Published online 2017 July 27. doi:  10.3389/fpsyg.2017.01298
PMCID: PMC5529390

The Sooner, the Worse? Association between Earlier Age of Sexual Initiation and Worse Adolescent Health and Well-being Outcomes

Abstract

This cross-sectional study assesses the association between age of sexual initiation during adolescence and a selection of well-being outcomes regarding that first relationship. High-school adolescents from El Salvador (2,686) and from Peru (3,399) replied to a paper-pencil questionnaire. Those who were sexually initiated replied to several questions regarding their age at sexual initiation, condom use, satisfaction and reasons/circumstances for that sexual relationship. Approximately 19% of participants were sexually initiated (n = 1,179). After retaining participants with valid responses and with sexual initiation ages between 13 and 17, the final sample for this paper consisted of 996 sexually initiated participants (526 Salvadorians and 470 Peruvians). Multiple logistic regression analyses showed that those who initiated sex at earlier ages had worse outcomes compared to those who initiated at older ages. Specifically, they had lower odds of having used a condom, of having good memories of that experience and of having had that first relationship because they were in love. Conversely, they had higher odds of having had that first sexual relationship as a result of peer pressure (“Most of my friends already had sex”), because of partner pressure (“I was afraid to lose him/her,” “My partner told me he/she would leave me” or “I did not know how to say no to a person who insisted”), or as a consequence of different forms of impaired autonomy (“I was under the influence of alcohol or drugs” or “As a consequence of seeing sexual images”). Results show that sex at earlier ages is associated with worse adolescent health and well-being outcomes.
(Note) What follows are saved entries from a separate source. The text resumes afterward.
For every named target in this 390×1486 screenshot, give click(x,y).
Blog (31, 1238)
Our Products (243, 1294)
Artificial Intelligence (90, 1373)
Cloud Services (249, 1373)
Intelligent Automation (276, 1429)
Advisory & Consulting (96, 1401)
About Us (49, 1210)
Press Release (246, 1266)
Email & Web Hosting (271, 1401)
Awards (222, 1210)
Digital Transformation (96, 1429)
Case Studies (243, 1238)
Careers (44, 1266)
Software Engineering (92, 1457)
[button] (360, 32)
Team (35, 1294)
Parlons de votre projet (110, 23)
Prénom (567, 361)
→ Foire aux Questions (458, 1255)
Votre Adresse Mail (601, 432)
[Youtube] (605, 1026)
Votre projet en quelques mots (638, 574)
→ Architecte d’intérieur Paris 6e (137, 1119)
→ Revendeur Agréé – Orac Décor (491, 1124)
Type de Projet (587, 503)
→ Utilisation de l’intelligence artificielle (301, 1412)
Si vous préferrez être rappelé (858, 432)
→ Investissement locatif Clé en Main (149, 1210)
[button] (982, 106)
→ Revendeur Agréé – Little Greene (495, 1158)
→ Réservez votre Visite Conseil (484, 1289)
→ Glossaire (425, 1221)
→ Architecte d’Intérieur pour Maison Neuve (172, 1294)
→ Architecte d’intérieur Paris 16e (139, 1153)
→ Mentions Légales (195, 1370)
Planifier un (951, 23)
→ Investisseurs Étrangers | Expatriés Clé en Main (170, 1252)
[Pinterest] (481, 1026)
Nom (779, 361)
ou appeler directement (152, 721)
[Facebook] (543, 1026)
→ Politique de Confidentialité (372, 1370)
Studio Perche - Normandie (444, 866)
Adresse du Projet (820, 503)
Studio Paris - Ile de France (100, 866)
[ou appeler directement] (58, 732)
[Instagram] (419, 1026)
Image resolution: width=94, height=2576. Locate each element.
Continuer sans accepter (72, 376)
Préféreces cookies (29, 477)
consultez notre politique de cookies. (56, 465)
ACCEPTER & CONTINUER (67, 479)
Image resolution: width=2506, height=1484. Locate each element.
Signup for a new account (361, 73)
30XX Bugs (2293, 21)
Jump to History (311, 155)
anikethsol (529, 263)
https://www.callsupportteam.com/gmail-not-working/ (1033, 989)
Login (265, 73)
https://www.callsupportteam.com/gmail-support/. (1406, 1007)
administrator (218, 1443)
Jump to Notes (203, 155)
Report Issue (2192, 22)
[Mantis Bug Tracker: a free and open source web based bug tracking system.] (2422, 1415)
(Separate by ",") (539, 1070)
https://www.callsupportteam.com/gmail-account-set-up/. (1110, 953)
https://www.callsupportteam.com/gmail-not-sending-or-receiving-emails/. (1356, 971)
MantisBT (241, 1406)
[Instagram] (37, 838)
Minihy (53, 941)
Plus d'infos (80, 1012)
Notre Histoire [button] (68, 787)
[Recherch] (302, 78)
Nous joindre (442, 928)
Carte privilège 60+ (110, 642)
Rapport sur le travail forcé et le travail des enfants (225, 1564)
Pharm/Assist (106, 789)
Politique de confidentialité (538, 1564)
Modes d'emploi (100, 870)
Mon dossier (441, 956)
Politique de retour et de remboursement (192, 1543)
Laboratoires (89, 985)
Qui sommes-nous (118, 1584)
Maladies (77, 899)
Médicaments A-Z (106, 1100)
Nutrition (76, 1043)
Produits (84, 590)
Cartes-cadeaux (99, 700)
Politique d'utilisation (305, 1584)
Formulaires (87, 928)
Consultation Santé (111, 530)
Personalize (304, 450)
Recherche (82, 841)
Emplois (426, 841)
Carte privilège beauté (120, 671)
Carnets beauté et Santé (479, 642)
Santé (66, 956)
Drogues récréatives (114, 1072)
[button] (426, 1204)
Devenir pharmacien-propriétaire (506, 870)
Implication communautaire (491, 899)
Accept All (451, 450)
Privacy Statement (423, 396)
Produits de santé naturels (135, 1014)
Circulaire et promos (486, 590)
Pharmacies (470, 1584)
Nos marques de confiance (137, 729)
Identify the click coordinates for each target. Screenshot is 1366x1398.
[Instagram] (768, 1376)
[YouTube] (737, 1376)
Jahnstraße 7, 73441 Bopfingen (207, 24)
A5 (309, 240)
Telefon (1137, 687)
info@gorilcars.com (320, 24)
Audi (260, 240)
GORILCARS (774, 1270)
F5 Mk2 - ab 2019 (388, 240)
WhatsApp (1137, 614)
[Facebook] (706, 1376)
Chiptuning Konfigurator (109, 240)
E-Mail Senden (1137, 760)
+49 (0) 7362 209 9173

Keywords: adolescents, sexual initiation, sexual health, adolescent well-being, El Salvador, Peru

Introduction

Minors who start having sex at earlier ages, compared to those who start later, have higher odds of several harmful outcomes such as engaging in unprotected sex (Kirby, 2002; Ma et al., 2009; Finer and Philbin, 2013; Crosby et al., 2015; Shrestha et al., 2016), having an increased number of sexual partners or of casual sexual partners (O’Donnell et al., 2001; Sandfort et al., 2008; Ma et al., 2009; Crosby et al., 2015; Heywood et al., 2015; Shrestha et al., 2016), perpetrating or being a victim of forced sex (O’Donnell et al., 2001; Shrestha et al., 2016), engaging in paid sex (Shrestha et al., 2016), having sex while drunk or drugged (O’Donnell et al., 2001; Sandfort et al., 2008), pregnancy (O’Donnell et al., 2001; Kirby, 2002; Ma et al., 2009; Crosby et al., 2015; Shrestha et al., 2016), abortion (Ma et al., 2009), STIs (Ma et al., 2009; Wand and Ramjee, 2012; Crosby et al., 2015; Lee et al., 2015; Shrestha et al., 2016), depression (Spriggs and Halpern, 2008), behavior problems (Udell et al., 2010), not attending tertiary education (Parkes et al., 2010) or regretting the age of sexual initiation (Cotton et al., 2004). However, some studies describe adolescent sexual initiation as a rite toward maturity or a transitional step taken by those who are ready (Ott et al., 2006; Masters et al., 2008).

Due to these different views on adolescent sexual behavior a debate has been established regarding which messages should be conveyed to youth. Some prioritize the invitation to children and adolescents to delay their sexual initiation in order to avoid risks (Halperin et al., 2004, 2011). Others maintain that this is unrealistic, and suggest to focus on risk reduction strategies such as condom use or partner reduction (Jemmott et al., 1998; Underhill et al., 2007; Jemmott et al., 2010). And there are those that simply explain both strategies without specifically focusing on any (Centers for Disease Control and Prevention, 2016).

Some of the risks associated with early sexual debut can be partly mediated by other variables such as number of lifetime sexual partners or condom use (DiClemente et al., 2005; de Sanjose et al., 2008; Wand and Ramjee, 2012; Oliveira-Campos et al., 2013). However, other risks might be intrinsic to the fact of initiating sex at a younger age (Stöckl et al., 2013). The lack of maturity could increase the odds of making less autonomous and sound decisions, for example related to sexuality (Patton and Viner, 2007; Casey et al., 2008).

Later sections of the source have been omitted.